** Excerpt **
- - -

If you're a doctor who treats Medicare patients, there's good news and bad news today.
The good news: President Obama today signed legislation rescinding the 21 percent pay cut that took effect June 1 (retroactively) and you're getting a 2.2 percent raise.
The bad news: It all expires again at the end of November.
Doctors are not exactly thrilled with the turn of events, perhaps given the fact that this is the third time this year Congress has had to vote to avert the cut, and the second time it's had to do so retroactively.
"Delaying the problem is not a solution," said Cecil Wilson, the newly elected president of the American Medical Association. "It doesn’t solve the Medicare mess Congress has created with a long series of short-term Medicare patches over the last decade – including four to avert the 2010 cut alone." (The first one came last December.)
But some people wonder if the AMA didn't contribute to its own problem, by not making sure that the Medicare doctor pay problem was fixed during the health overhaul process.
"During health care reform, that was the point of maximum leverage for the forseeable future," said Alec Vachon, a health policy consultant. "The AMA had the biggest opportunity, because there was nothing more that the White House wanted more than the endorsement of all the key groups that represented health care interests."
Yet while hospitals, nurses, drugmakers, and others all got what they wanted in the bill before they endorsed it, doctors did not.

- - -

** Data shown **
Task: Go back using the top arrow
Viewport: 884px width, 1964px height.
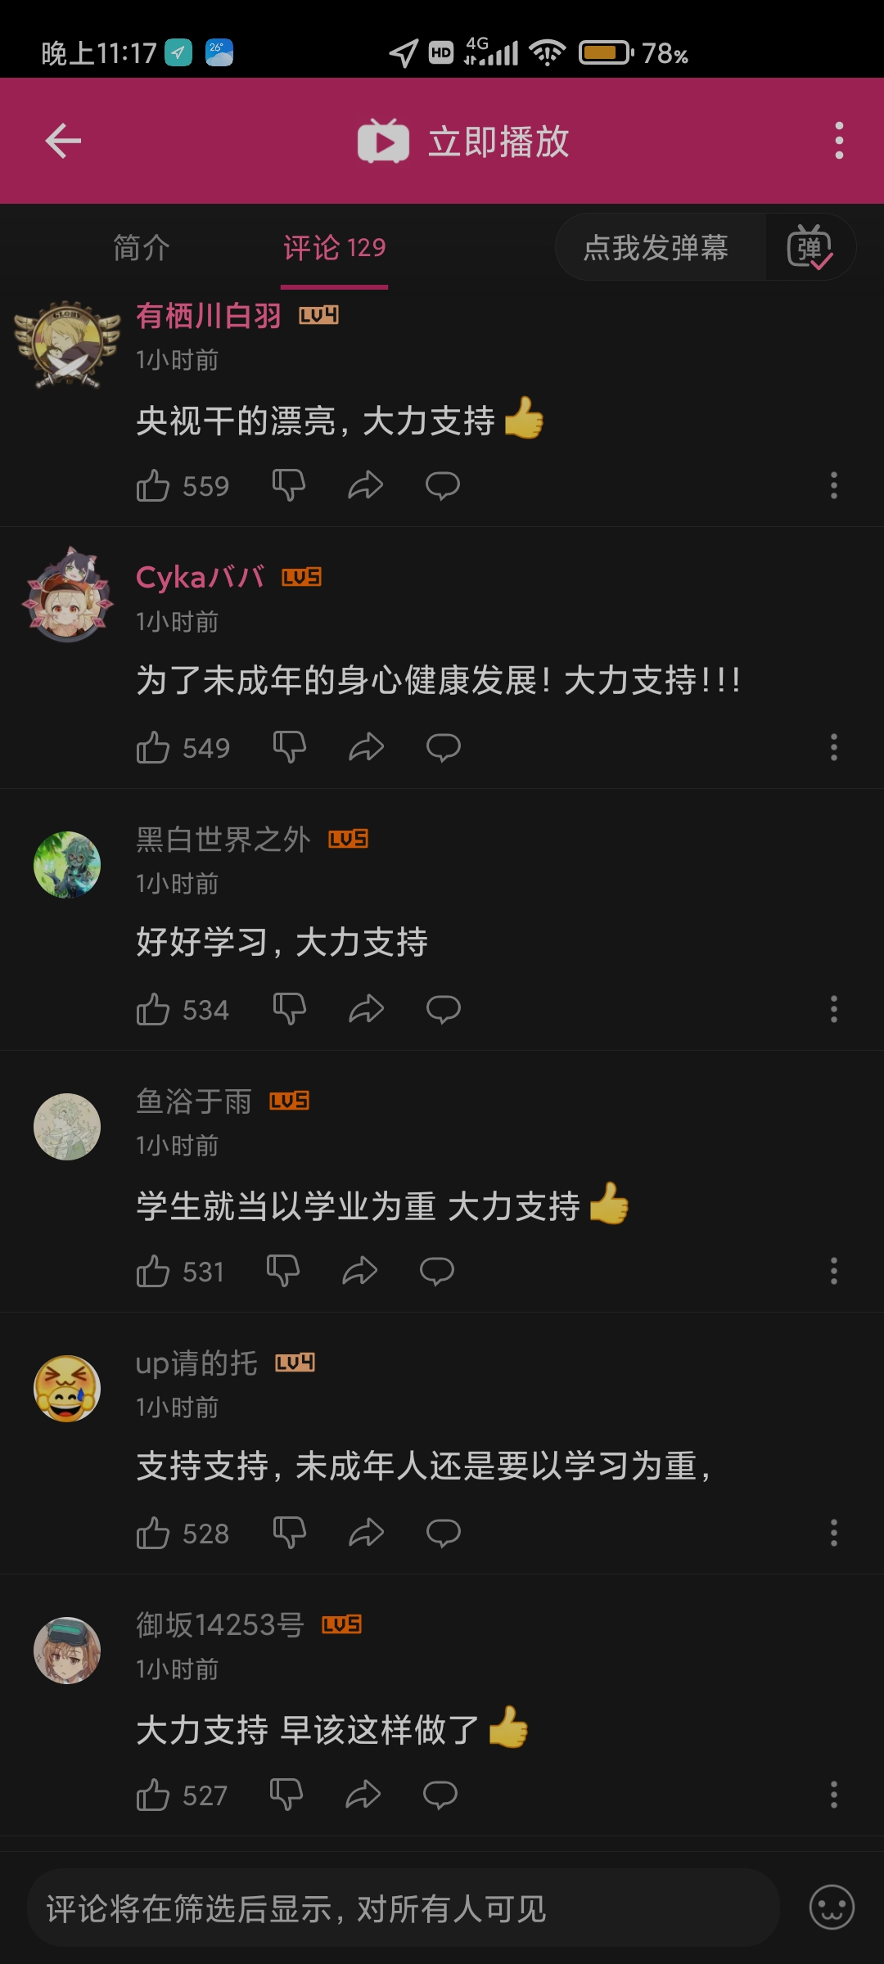Action: coord(63,141)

- - -

** Task requirements **
**a)** Rewrite the paragraph of the article on Medicare doctor pay that begins "Doctors are not exactly thrilled" as one shorter sentence that keeps its main facts.
**b)** List every person named in the article on Medicare doctor pay, with the role the article gives each one.
**c)** Resume the article on Medicare doctor pay, starting after its last sentence.

** Exercise results **
**a)** Doctors are unhappy, perhaps because this is the third time this year Congress has voted to avert the cut and the second time it has done so retroactively.

**b)**
- Obama: President
- Cecil Wilson: newly elected president of the American Medical Association
- Alec Vachon: health policy consultant

**c)**
That, says Vachon, was their key mistake. "That should have been their demand from day one," he says. "'We're not going to be supportive of this process unless we can be sure that our members can take care of Medicare patients.' Because right now all that's in jeopardy because of this broken update system."
Now, he says, with Congress having moved on to other things, the doctors have "lost their leverage."
AMA President Wilson, however, says blame for the Medicare mess only belongs in one place, and that's with Congress.
After lawmakers overrode President George W. Bush's veto to cancel a 10 percent Medicare cut in 2008, Wilson says, "they said we will resolve this problem. So this is a problem that predates health system reform."
And the fact that the problem not only persists, but has gotten worse two years later?
"The failure here is a failure of Congress to act responsibly," he said. "It is in Congress's lap. Now we can urge them to do this and we will continue to apply pressure, but the responsibility to do this is Congress."
Lawmakers have now given themselves until November 30 to come up with a solution.